[start Page excerpt]

AIG & Hartford Book Value Metrics - Which To Use?
Adam is a member of The Motley Fool Blog Network -- entries represent the personal opinion of the blogger and are not formally edited.
I've been looking into ways to get exposure to the insurance industry, and have narrowed the search to two companies: AIG (NYSE: AIG) and The Hartford Group (NYSE: HIG). Both appear to be compelling investments at first glance.
AIG provides a range of insurance and financial services. The company received a huge bailout during the financial crisis and is now a hedge fund darling that is either loved or hated by the investor community. The stock sports a great PEG ratio of 0.95 and has a mountain of cash on it's balance sheet. The Hartford Group is a much smaller company that also provides various insurance and financial service products. The stock has flown under the radar, but is up over 14% this year. The stock also sports a PEG ratio of 1.2. Both companies are also buying back debt to shore up their balance sheets.

[end Page excerpt]

Problem statement
Reproduce verbatim everything in the AIG and Hartford article from "AIG & Hartford" down to "at first glance.".

[start Entries shown]

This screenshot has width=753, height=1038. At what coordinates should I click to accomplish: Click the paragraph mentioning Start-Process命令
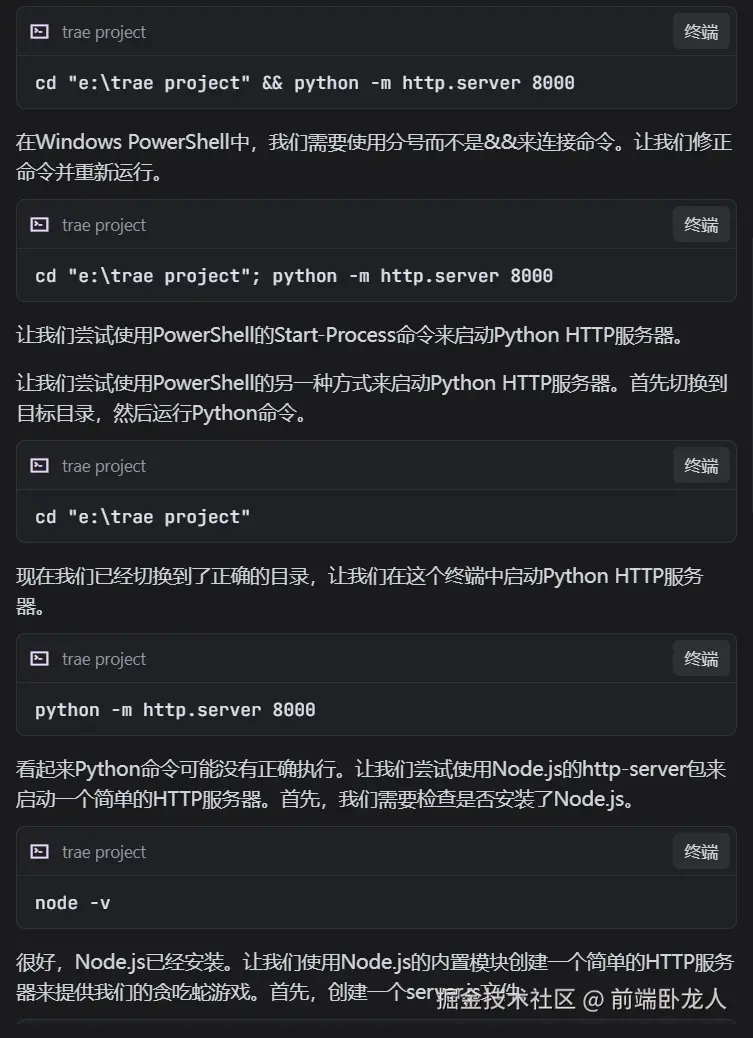tap(350, 336)
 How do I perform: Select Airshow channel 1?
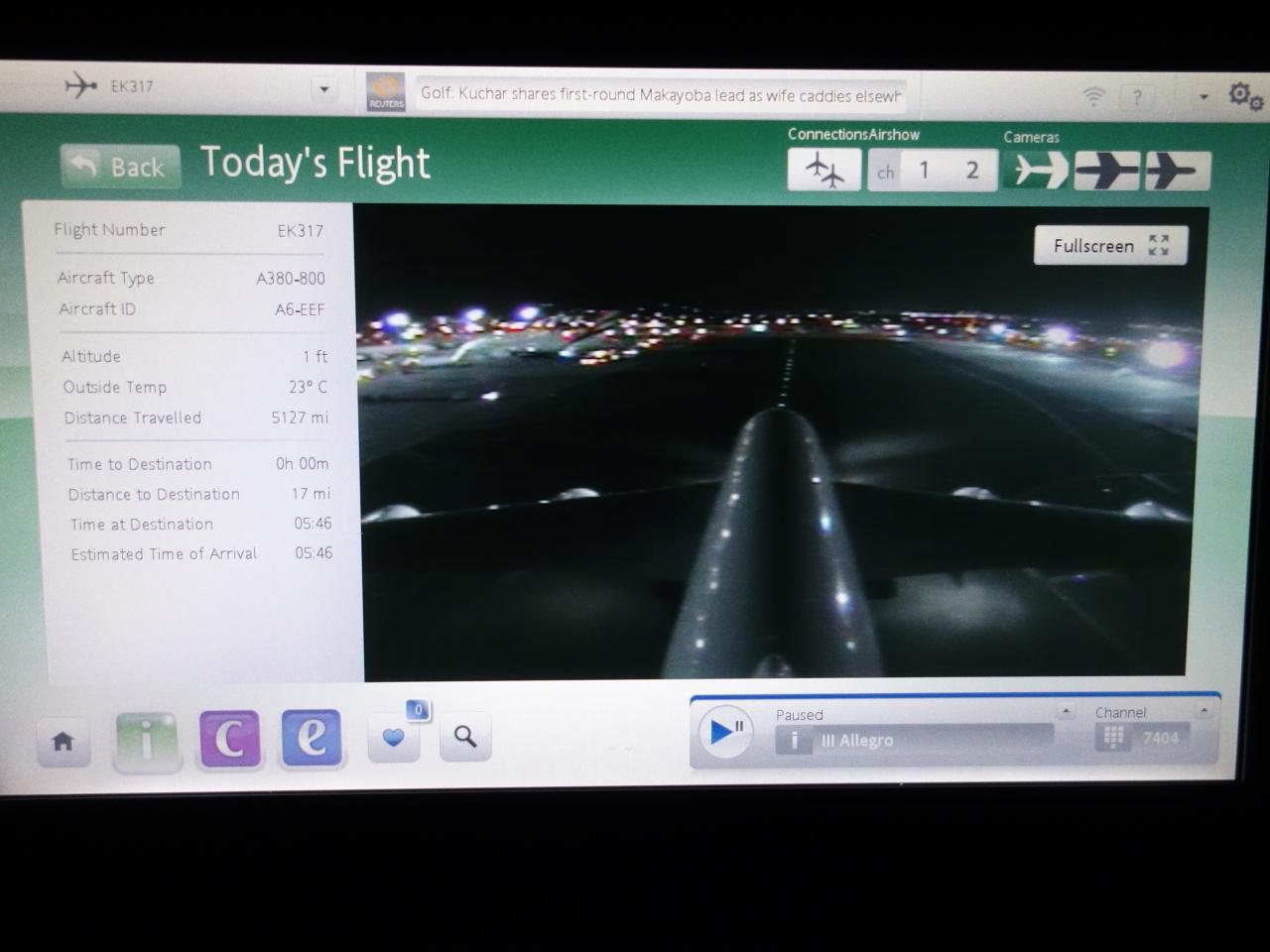coord(924,171)
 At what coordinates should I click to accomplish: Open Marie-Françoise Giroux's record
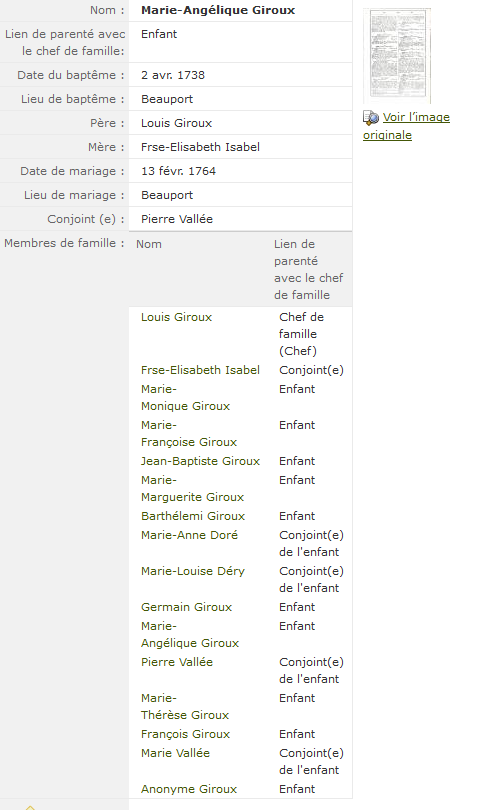click(x=189, y=433)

[end Entries shown]

Answer to the problem
AIG & Hartford Book Value Metrics - Which To Use?
Adam is a member of The Motley Fool Blog Network -- entries represent the personal opinion of the blogger and are not formally edited.
I've been looking into ways to get exposure to the insurance industry, and have narrowed the search to two companies: AIG (NYSE: AIG) and The Hartford Group (NYSE: HIG). Both appear to be compelling investments at first glance.